Many people begin by listing possible companies to buy. But there’s a far better approach when you’re planning an acquisition.
You start getting excited about a target company that has fantastic financials and is growing exponentially. You imagine the synergies the deal will generate. Success is so close you can almost taste it…but after digging a little deeper, you discover the company is operating in a shrinking market. In fact, over the next five years, demand for this market’s products and services is expected to drop dramatically. By looking at future demand, you now realize that the company’s past growth cannot be sustained. Your prospect has gone from a gold star to a dog and after all your initial enthusiasm, you’re back at the beginning.
This pattern is all too common when people embark on an acquisition, and it’s exactly the reason why I recommend looking at markets before looking at companies.
The main benefit of a “markets-first” approach is that it allows you to identify and follow future demand. What your customers or potential customers will want in five or even ten years is key to any company’s success.
We can all think of businesses that succumbed to shifts in demand – from cigarette companies to video rentals to brick-and-mortar bookstores. Even if you manage to capture more market share, your business may actually be declining or stagnant if market size is decreasing.
It’s difficult to grow when you’re fighting over pieces of a shrinking pie. By researching markets first, you can follow future demand and make sure you’re buying a prospect in a growing market.
Find Relevant Prospects
If you consider not-for-sales companies, as well as those on offer, you can also establish a large, yet relevant choice of possible acquisition prospects. This ensures the prospects you consider for acquisition are in attractive markets that meet your strategic criteria.

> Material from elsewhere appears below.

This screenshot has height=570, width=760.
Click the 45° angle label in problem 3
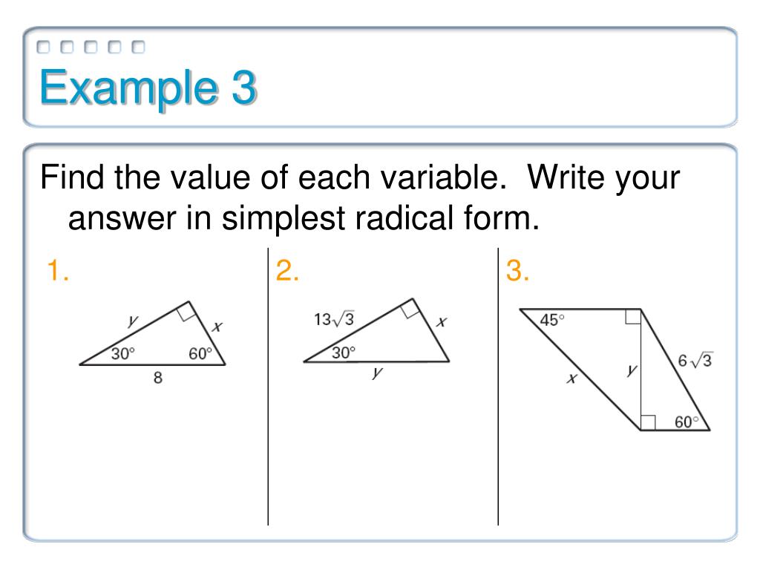[552, 320]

There’s no wasting time and resources researching an individual prospect for months only to discover it doesn’t match your acquisition strategy. Researching markets first screens out prospects that are not aligned with your acquisition strategy.
The Markets First Approach
When researching markets, first determine how you want to define “market” – geographical, vertical, or whatever best fits your business. Next, look where future demand lies. You and your acquisition team can brainstorm markets that have future demand and are aligned with your acquisition strategy.

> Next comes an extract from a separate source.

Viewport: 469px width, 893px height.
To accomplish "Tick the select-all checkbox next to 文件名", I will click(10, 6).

Next you can begin crafting your market criteria in order to objectively prioritize the markets against your acquisition strategy. Criteria can include market growth rate, market size, geography, customers, or key players. It’s best to pick six criteria – too few and you won’t cover all necessary aspects, and too many will cause you to lose focus. Remember, your criteria should always be rooted in your overall acquisition strategy.
Begin your research at a high level and then progressively zero in on individual market segments you find attractive as you gather more information. As your research progresses, you’ll have a better understanding of the markets. Make sure to use your criteria to remain objective.
Watch: Can you demonstrate your value to the organization?
From Markets to Prospects
Market research and understanding the market dynamics helps you enormously when it comes to evaluating individual prospects. For example, if customers in a particular market are trending toward a certain technology, you ensure that any company you consider possesses the technology that meets that growing demand.
Once you’ve completed your market research, you’ll have a much better understanding of the market dynamics and be able to better identify and evaluate individual prospects. Although the markets-first approach is different from the norm, it enables you to follow demand, remain strategic, save time and resources, and increase your overall chances of a successful acquisition.